On croise beaucoup de monde au fil de ces pages. Dans Mort d’un parfait bilingue, chronique-autoroute aux heures de pointe, se pressent en vrac : Minitrip (jolie fille achevée à coups de cric par une bande d’automobilistes), le sous-officier Moktar et sa vieille madame Scapone, les chansons visqueuses de Jim Jim Slater, Moïse Ben Aaron dit « Ben Torgnole », la féroce infirmière Nicotine, Irving Naxos et le commando « Pluies de l’automne », la fragile Caroline Lemonseed, des amphétamines et des barres de chocolat au lait… et le héros-malgré-lui de cette fable, le dénommé Chester.
Chester a esquinté Minitrip, la fiévreuse fiancée de Jim Jim Slater. Mais, il doit payer. Sa mission, s’il tient à sa vie, sera de liquider la concurrente directe de Jim Jim, Caroline Lemonseed. Enrôlé dans le bataillon « Pluies de l’automne », seul moyen d’approcher Lemonseed, starlette dépêchée au moral des troupes, il se retrouve dans la situation non moins ubuesque d’une guerre sponsorisée à grand renfort de marques de chocolat à tartiner et de bière.

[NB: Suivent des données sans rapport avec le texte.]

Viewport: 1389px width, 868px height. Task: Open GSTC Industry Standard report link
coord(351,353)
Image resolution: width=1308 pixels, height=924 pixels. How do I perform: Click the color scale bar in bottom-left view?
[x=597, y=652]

Thomas Gunzig s’acharne à tailler un monde dur et cruel où la guerre est une histoire sale, mais seule condition pour que les hommes recouvrent leur dignité (« aussi merdeuses et sans intérêt qu’aient pu être nos vies, nous avions à présent un statut et une fonction où se mêlaient prestige et intérêts financiers »). Il est question de chair tendue ou tordue : chair de femmes paumées en quête d’une âme à chérir, chair trouée de soldats inconnus. Mépris et cruauté régissent un monde malade et pithiatique où personne n’est épargné. Quant à la beauté de l’amour… Suzy, « joyeux bovin slovène », pleure son salaud de mari et devient pute par désespoir. Moktar s’amourache de la veuve Scapone, Chester dévore du regard Caroline Lemonseed, incarnation de ses obsessions fantasmatiques. Ici, la part d’ombre et de noirceur de l’âme se cogne à une certaine forme d’humour, un goût affirmé pour la raillerie et le burlesque qui ne sont pas réellement étrangers à notre XXIe siècle (« l’ancien aviateur lui-même (…) faisait le tour des garnisons pour y organiser ses émissions de divertissement en direct »).

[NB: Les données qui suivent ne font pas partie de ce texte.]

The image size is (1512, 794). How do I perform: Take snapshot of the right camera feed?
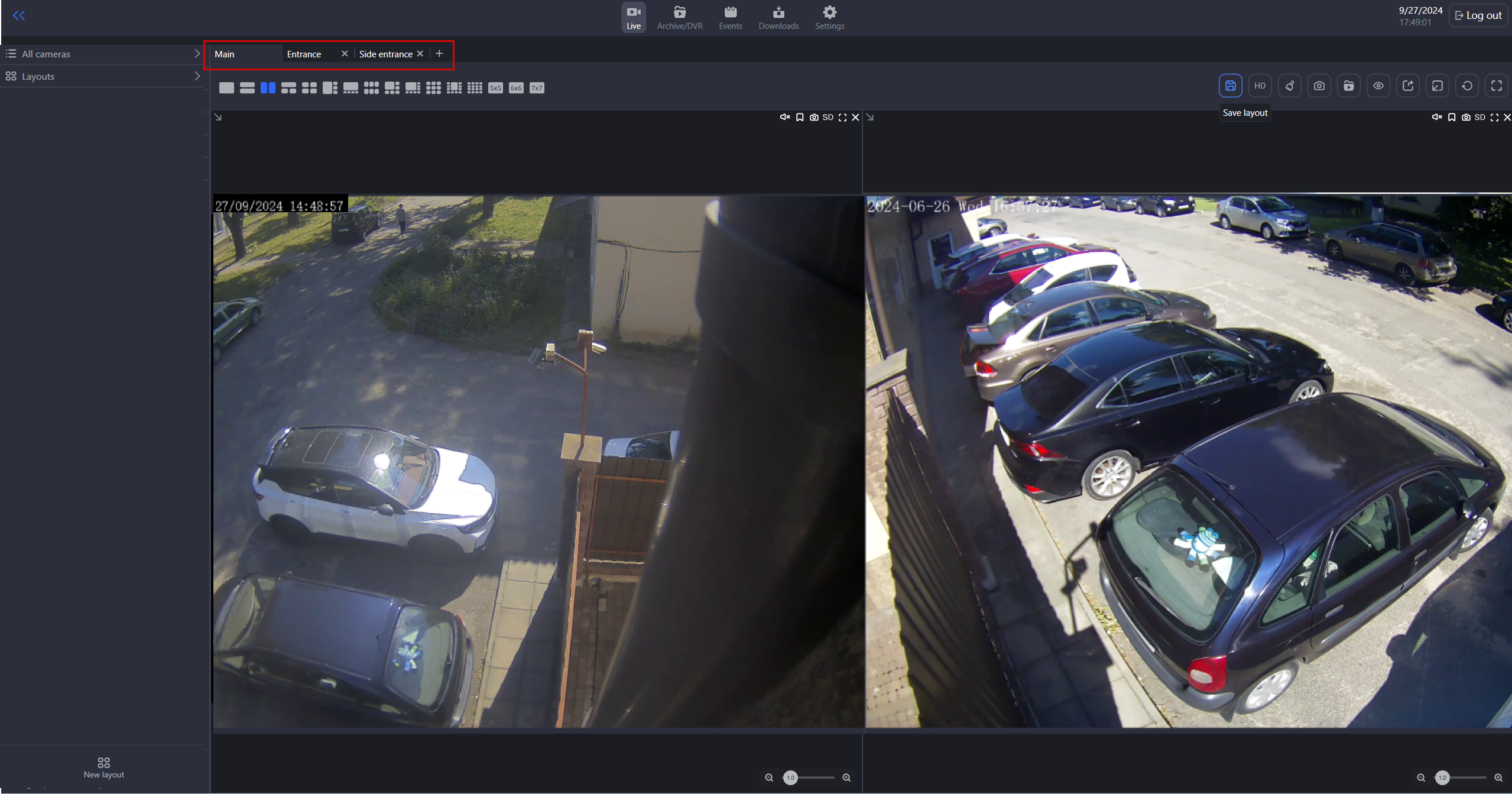coord(1465,117)
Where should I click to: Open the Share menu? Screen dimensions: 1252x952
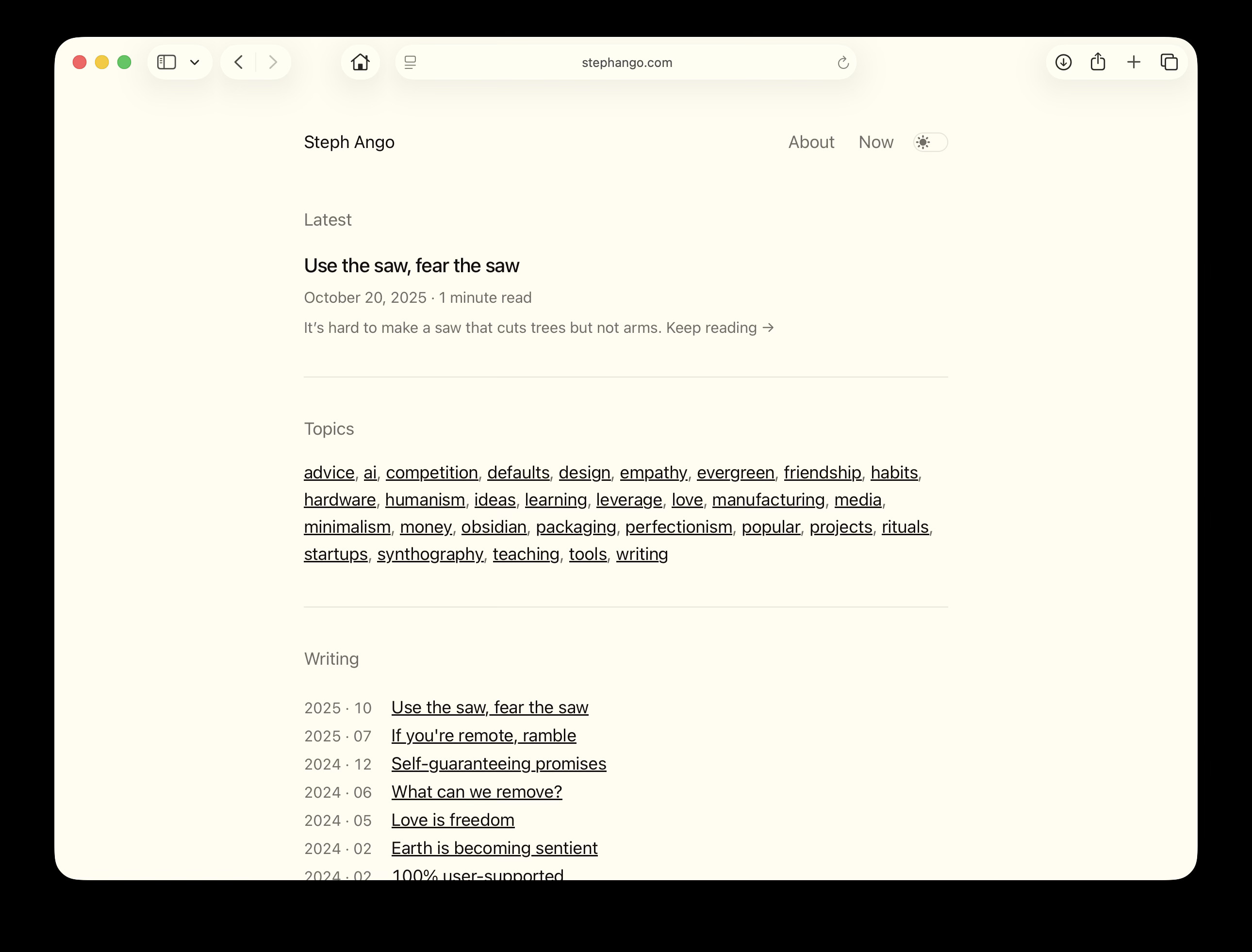[x=1098, y=61]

On regrette seulement les interventions répétitives de personnages brutaux, vulgaires, qui fatiguent finalement (« On se bat, on gerbe, on fait dans son froc et on tire sur des types qui gerbent et qui font dans leurs frocs »). Même si l’absurdité odieuse et la dérision grinçante donnent sa cohérence au récit, elles agacent jusqu’à lasser. L’histoire en perd son aspect dérangé, dérangeant. Malgré tout, les réflexions cocasses qui se foutent de la vraisemblance (« quand on est bouddhiste tendance Véhicule Intermédiaire et qu’on meurt, on va dans un des crans d’une roue dentée qui tourne dans l’espace et que ce n’est pas aussi drôle que notre paradis ») et une expression aussi drôle que maladroite (« la vie sans toi ressemble à un chien malade attaché à un arbre au bord d’une autoroute ») allègent le récit… Instants de répit dans le quotidien d’une armée incapable, où brutalité et testostérone « boostées » aux amphétamines rendent les hommes stupides et catatoniques.

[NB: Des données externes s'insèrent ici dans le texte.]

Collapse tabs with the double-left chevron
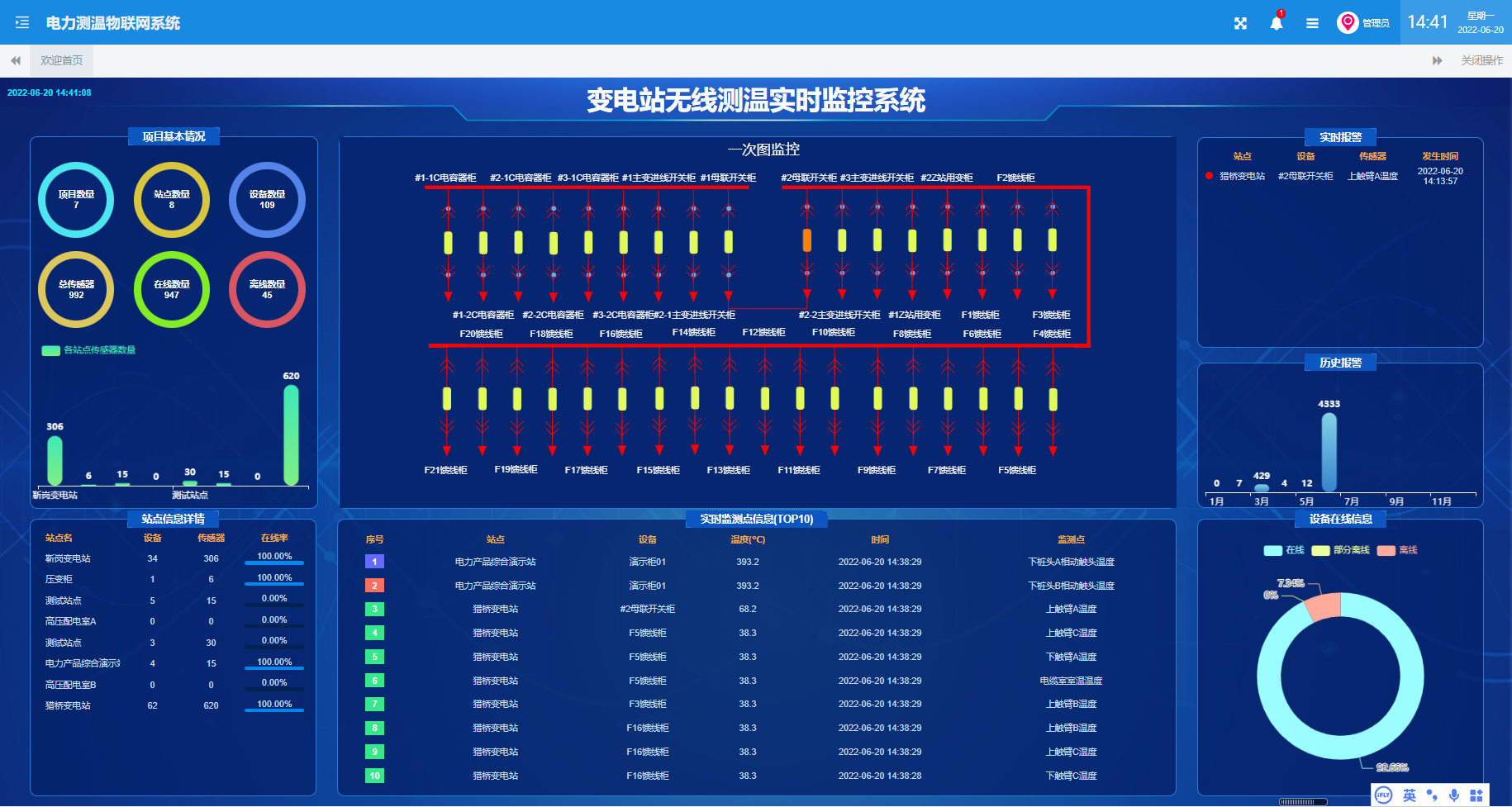 (x=15, y=59)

Le lecteur pourra également se laisser séduire par une vitesse narrative. Les images kaléidoscopiques du front sont autant d’instantanés pris en accéléré et sur le vif qui se moquent de l’hystérie collective et de la bêtise de nos contemporains.
Entre les réflexions intimes de Chester (citoyen quelque peu moral, boitillant dans ce monde aberrant), la soldatesque crasse et les vieilles rengaines propres à notre siècle brillant (« La mauvaise humeur est le risque épidémio-logique majeur de ce siècle »), la langue de Thomas Gunzig se perd dans un fatras de conflits, d’espoirs avortés, de fantasmes qui, à la longue, laminent notre enthousiasme d’animal malade du XXIe siècle.